An hour after our arrival, a powerboat named Beach House appeared from around the point. Arlene and I were happy to see the boat, because aboard it were our Anacortes-based friends Wally and Brenda. We enjoyed happy hour aboard Easy Goin’ and shared tales of our respective trips thus far and then went to the restaurant to enjoy the Friday night prime rib.
The following morning Wally and I set the prawn pots and did a little fishing. We caught several rockfish but nothing worth keeping. Later in the day we enjoyed happy hour at the community center with the other visiting boaters, and then Wally and I participated in the hole-in-one contest, which Wally won with his first shot. He received one night of free moorage and had to wear the colorful hole-in-one blazer for a day. We decided to wait until morning to pull the prawn pots.

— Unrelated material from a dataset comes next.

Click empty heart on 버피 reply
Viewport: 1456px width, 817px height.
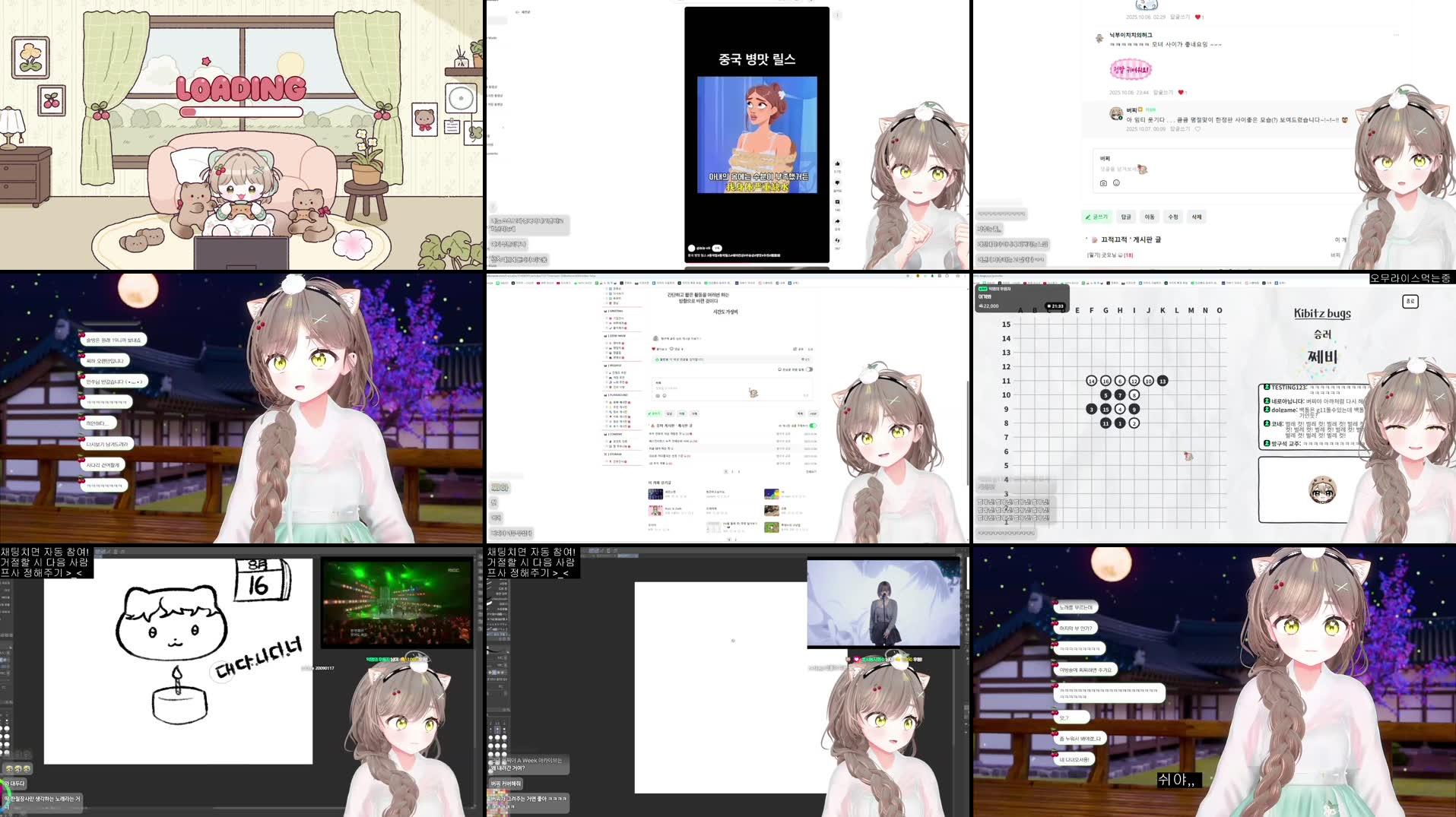click(1197, 129)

Our plan for the following day was to do some exploring on the way to Shoal Harbour, another new anchorage for us. No other boats were anchored in the harbor when we arrived, and as we roamed the harbor looking for a spot to set the hook, Arlene spotted a black bear on the beach. He was rolling over rocks and eating crustaceans, so we moved Easy Goin’ in close to capture some pictures. The bear didn’t appear to be bothered by our presence, and once the photo session was over we set the hook north of the small unnamed island.
During a peaceful night of sleep in the calm and quiet of Shoal Harbour, I awoke at 2 a.m. to check on things. The harbor was engulfed in a light fog. I could see the anchor lights on the other two boats and the float home across the harbor, but that was all. By morning the fog had dissipated but a marine layer persisted. After breakfast, we weighed anchor and headed to Bootleg Cove — where we discovered three lines of crab traps that made it uncomfortable to anchor.
Culture & History
Because of our interest in the history of the First Nation people, we decided to move on to the ancestral village of Mamalilaculla to see the remains of middens and totems from the lost native culture that thrived in these islands well before the first European settlers arrived. We guided Easy Goin’ around the reef that protects the one-boat anchorage and placed the hook in 14 and a half feet over a good-holding bottom.

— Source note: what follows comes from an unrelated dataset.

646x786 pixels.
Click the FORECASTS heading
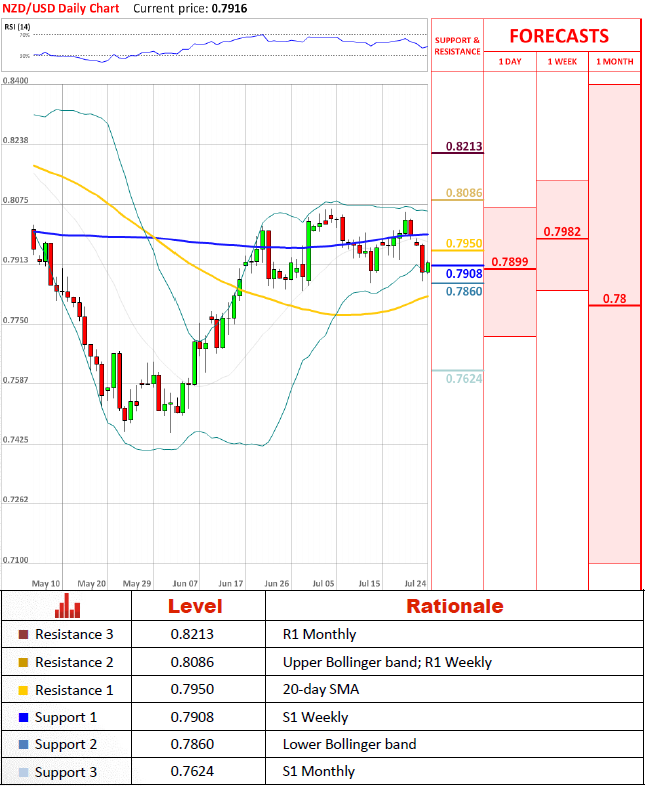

About an hour later we received a hail on the VHF from Beach House. After a short discussion, they decided to join us and raft up. Wally and I took the dinghy into Knight Inlet to get cell service and called the Band Office to ask for permission to go ashore. As we stood on the dock, a boat pulled up to it. Two First Nation individuals had come to clear brush that had overtaken the village; they were preparing the village for a three year archeological survey to learn more about the people who once lived here.
In the morning we weighed anchor and the two boats made the short cruise to the village of New Vancouver, where we would learn more about the area’s First Nation history and culture. In the afternoon Amy and Alex, two granddaughters of the founder and chief of the village, gave us a tour of the small settlement.
Turn for Home
Easy Goin’ and Beach House departed New Vancouver in a stiff northwest wind and headed for Lagoon Cove, then to Port Harvey the following morning. On our final night with Wally and Brenda, we enjoyed happy hour aboard Easy Goin’, knowing that in the morning we would be parting ways, they headed for Desolation Sound and we the Discovery Passage area.